-- What the task requires --
List each line of the material that contains the string "should", matching case exactly.

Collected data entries
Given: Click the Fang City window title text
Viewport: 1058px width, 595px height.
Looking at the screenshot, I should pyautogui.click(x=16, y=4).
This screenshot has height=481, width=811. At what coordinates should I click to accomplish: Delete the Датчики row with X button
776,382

...

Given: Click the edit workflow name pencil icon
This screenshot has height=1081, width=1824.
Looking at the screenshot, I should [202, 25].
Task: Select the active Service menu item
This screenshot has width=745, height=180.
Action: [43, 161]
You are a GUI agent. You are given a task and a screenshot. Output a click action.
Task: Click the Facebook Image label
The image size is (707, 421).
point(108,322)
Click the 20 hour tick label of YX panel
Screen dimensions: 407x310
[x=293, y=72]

---

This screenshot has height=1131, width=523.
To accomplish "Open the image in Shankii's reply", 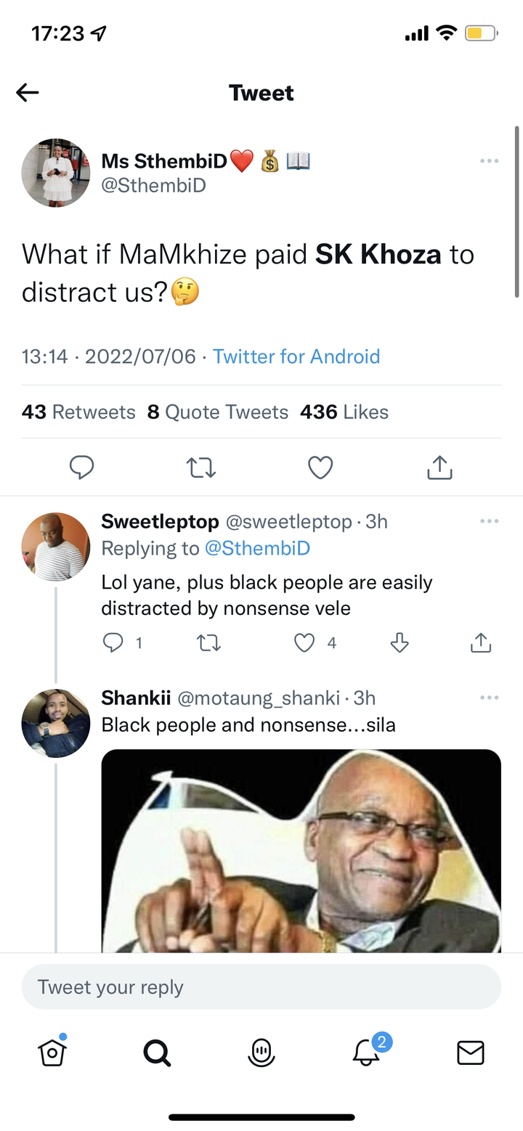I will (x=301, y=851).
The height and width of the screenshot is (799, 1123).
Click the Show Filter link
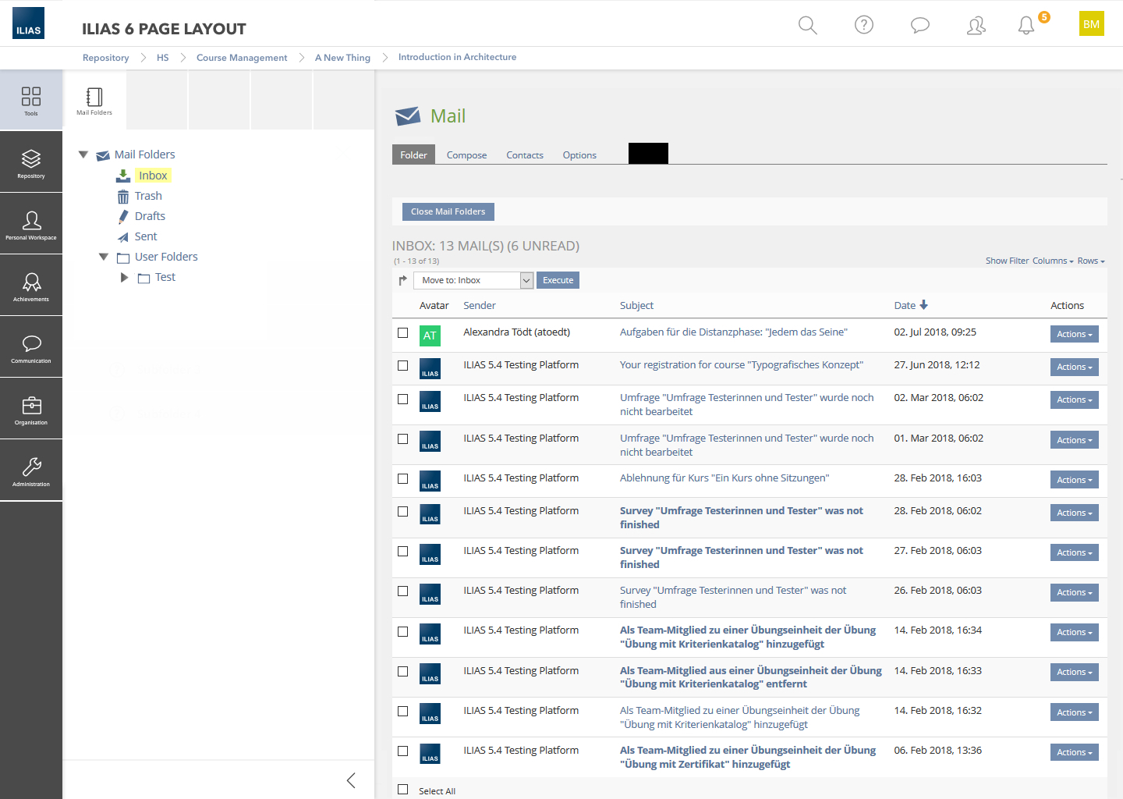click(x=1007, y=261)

-- Written answer --
Looking at the screenshot, I should pyautogui.click(x=16, y=4).
This screenshot has height=481, width=811. At what coordinates should I click to accomplish: Delete the Датчики row with X button
Looking at the screenshot, I should [202, 25].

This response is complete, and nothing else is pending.